18th Battlegroup (18. Stridsgruppen):
180th Staff Company “Havdhem”
181st Armored Infantry Company “Roma” with 12x Strf 9040B infantry fighting vehicles, 1x Bgbv 90 armored recovery vehicle and 1x Bandvagn 309 tracked ambulance vehicle
183rd Tank Company “Lärbro” with 11x Stridsvagn 122 main battle tanks, 1x Epbv 90 forward observation vehicle, 1x Bgbv 120 armored recovery vehicle, 1x Strf 9040B infantry fighting vehicle and 1x Bandvagn 309 tracked ambulance vehicle
185th Logistic Company “Garde”
In the meantime, before the 18th Battlegroup is ready for deployment on Gotland (originally scheduled to begin in 2018), it was hoped that a combination of an increase in training rotations by mainland based regular army units to the Tofta range, combined with some rather public exercises around the island by the Särskilda operationsgruppen since late 2015, would be enough to discourage any Russian adventurism.

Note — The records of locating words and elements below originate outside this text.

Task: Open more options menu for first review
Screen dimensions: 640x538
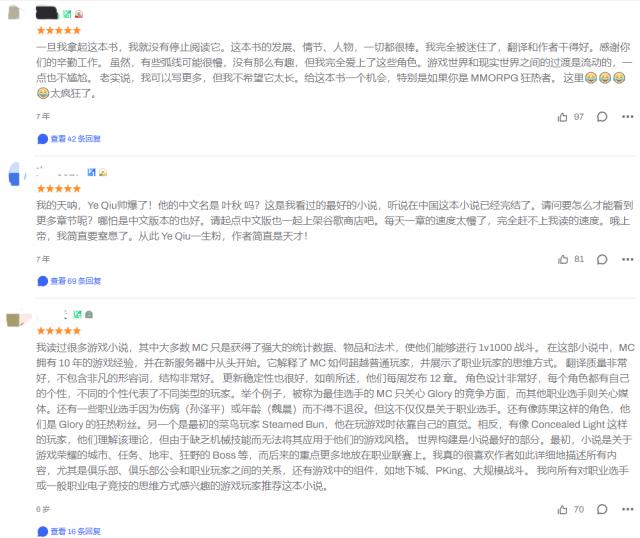Action: 627,117
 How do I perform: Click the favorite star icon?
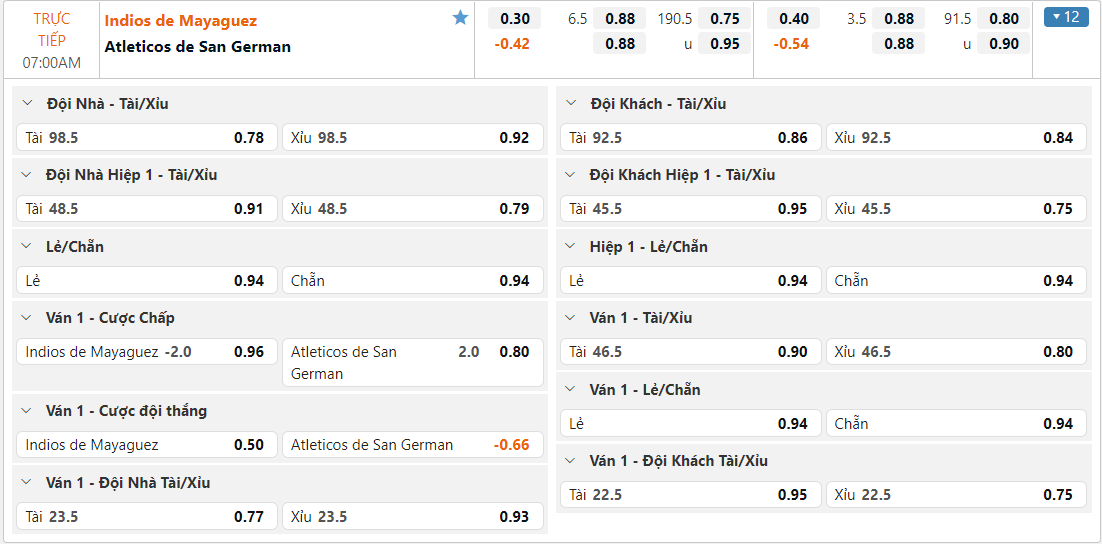(x=460, y=18)
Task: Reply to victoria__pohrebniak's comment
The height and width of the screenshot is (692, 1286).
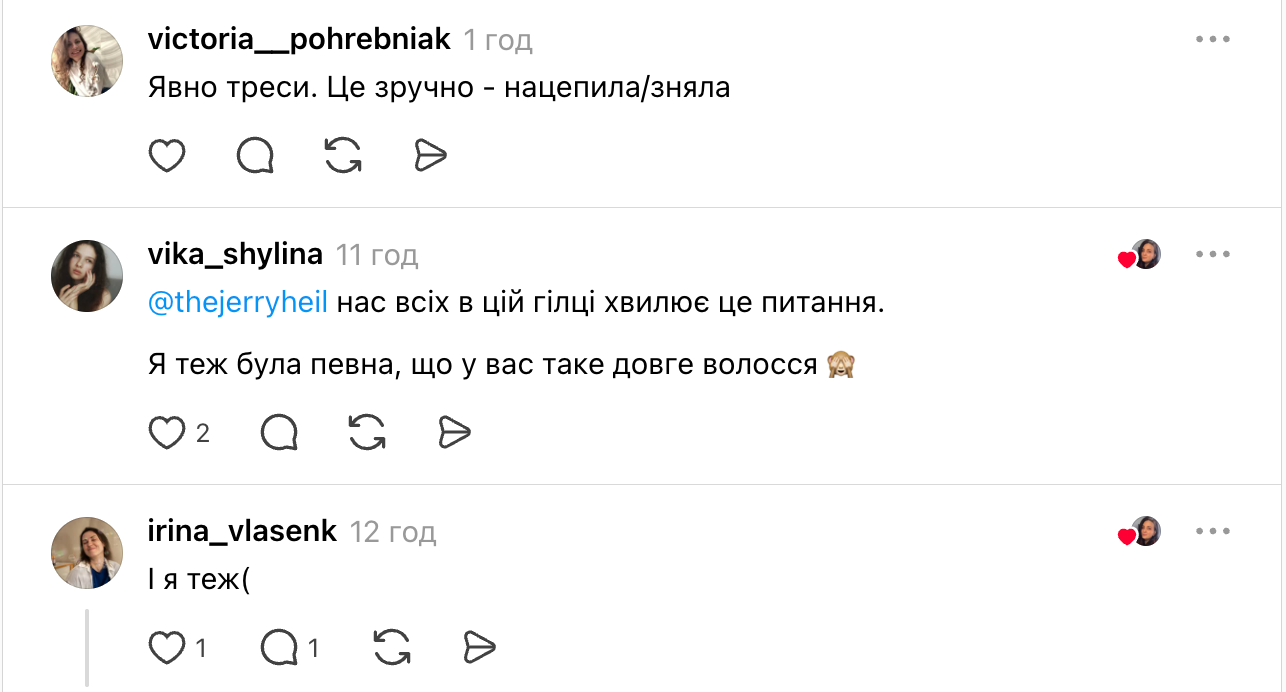Action: pos(255,156)
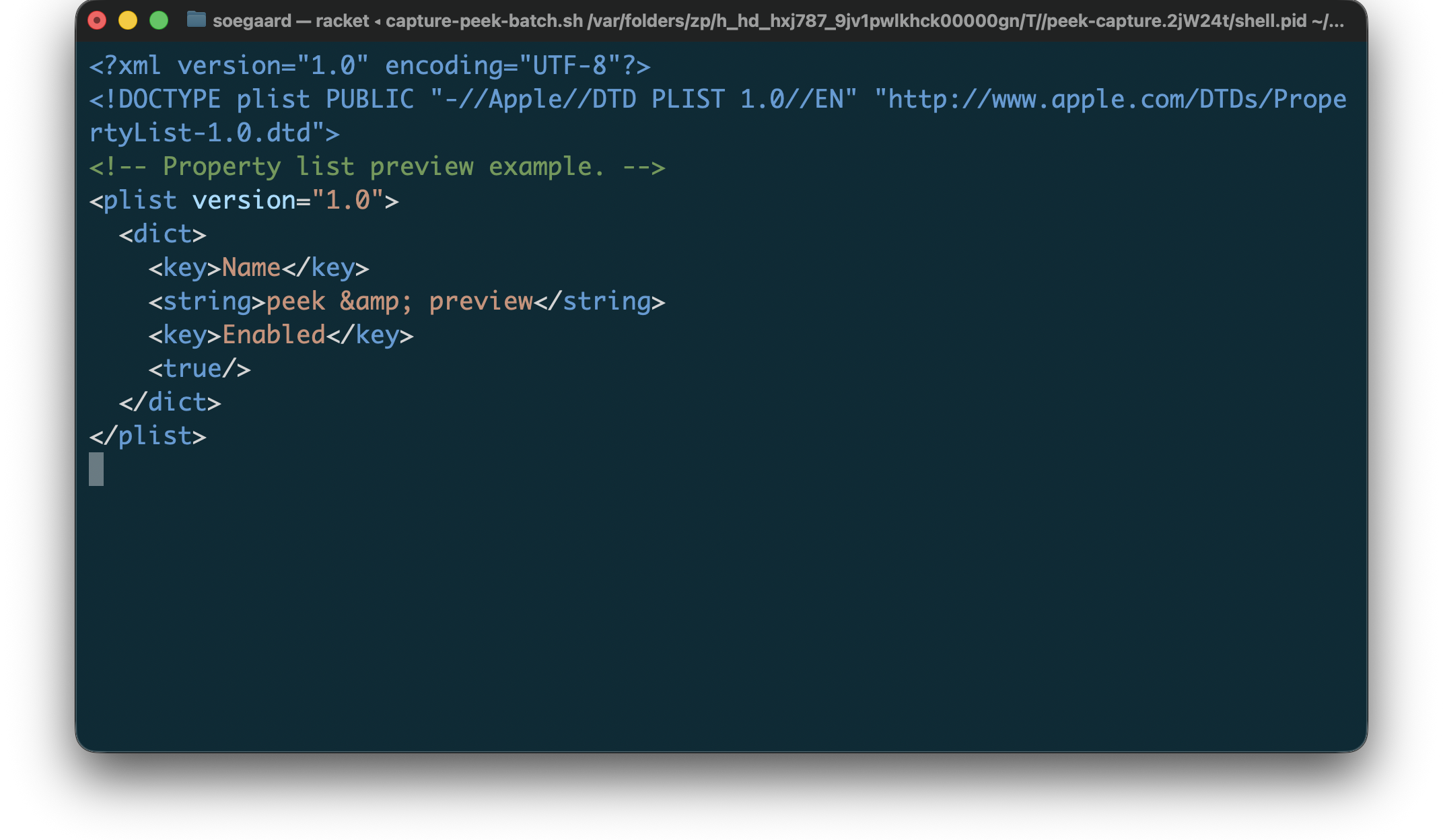Click the 'DOCTYPE plist PUBLIC' text
The image size is (1443, 840).
click(265, 100)

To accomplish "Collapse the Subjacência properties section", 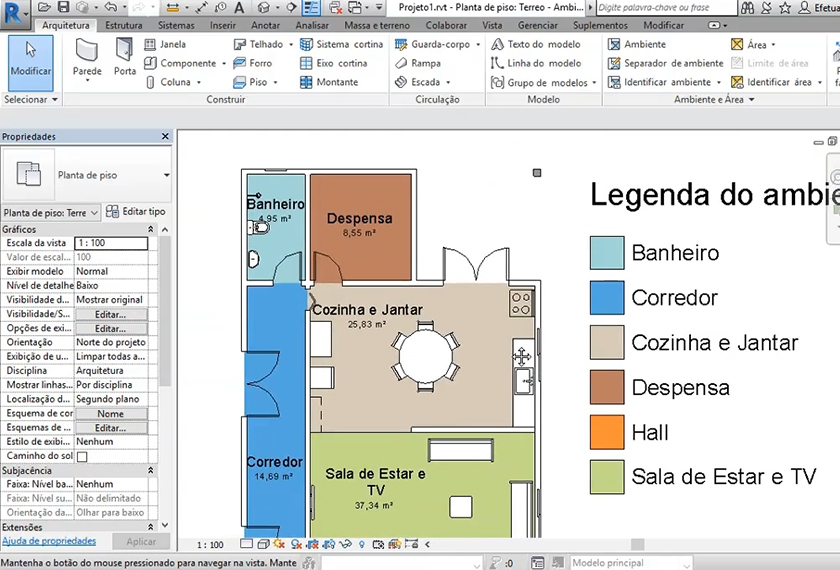I will tap(150, 470).

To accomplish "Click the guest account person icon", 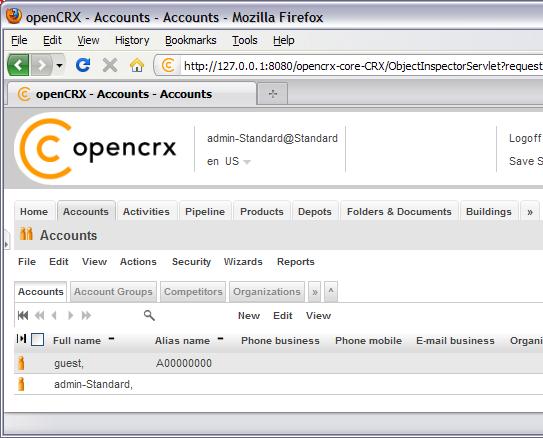I will click(21, 363).
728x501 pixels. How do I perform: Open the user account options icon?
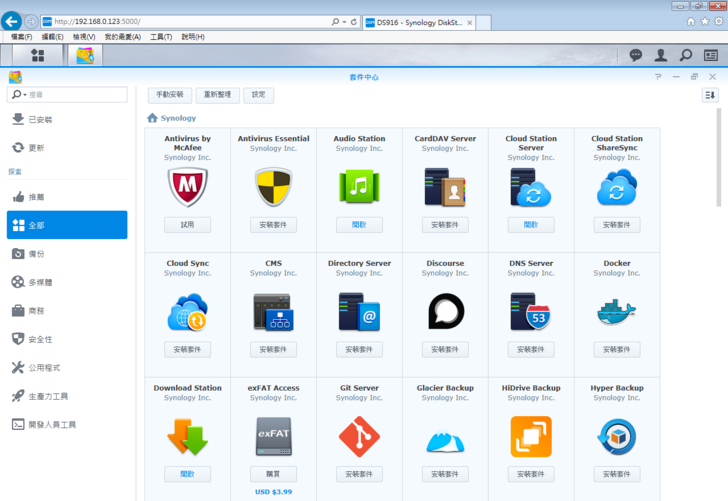coord(661,56)
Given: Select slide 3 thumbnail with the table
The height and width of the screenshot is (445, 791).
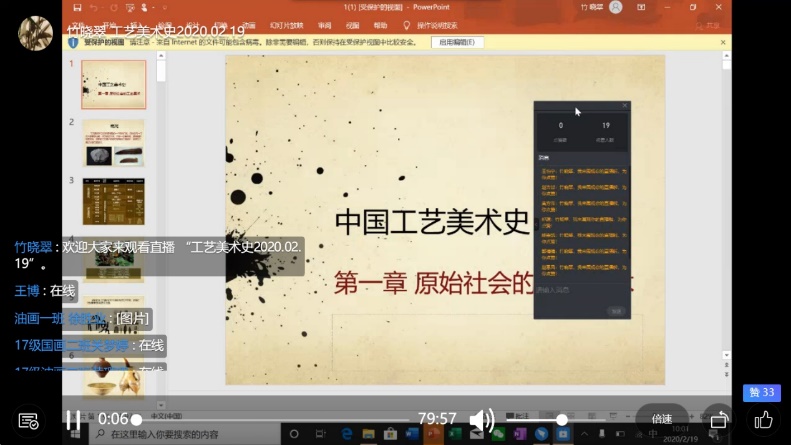Looking at the screenshot, I should pyautogui.click(x=113, y=200).
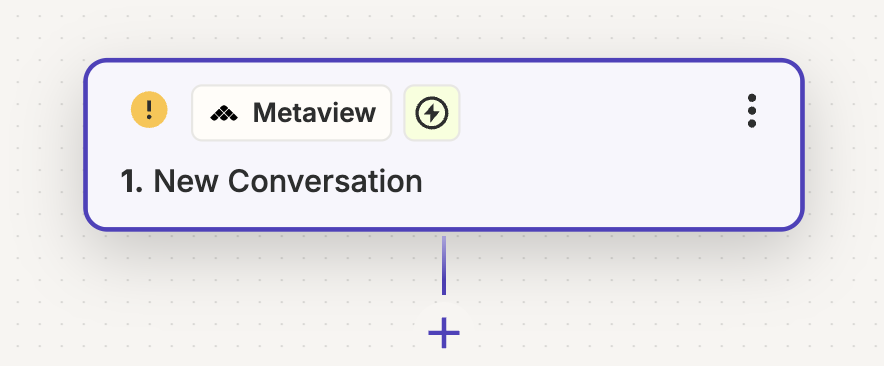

However by Autumn 2016, the regional situation was considered to have deteriorated even further. So much so that following representations from the current Supreme Commander Micael Bydén, the Swedish Government reluctantly agreed that Gotland’s defences would have to be reestablished on a much shorter timescale than previously mooted (despite ongoing major divisions within the current ruling parties with regards as to the strategy & resources required to defend Sweden). To this end, the Supreme Commander announced on the 14th of September 2016 that not only would the deployment of the 18th Battlegroup to Gotland would be moved up to the first half of 2017, but also a rifle battalion from the Skaraborg Regiment which was then in the middle of a training rotation at Tofta, would now be held in place on Gotland as a interim garrison. A few Giraffe 40s normally on the strength of the Luftvärnsregementet (Lv 6) are to be attached to the battalion to provide some early warning capability. Despite this though, neither air defence vehicles such as the Luftvärnskanonvagn (lvkv) 9040, nor MANPADS have been attached to the garrison battalion to take advantage of this local radar coverage.
The plan is to within a few months relieve the battalion with another battalion or a equivalent formation, which will then remain in place until the 18th Battlegroup is ready to take up it’s posting.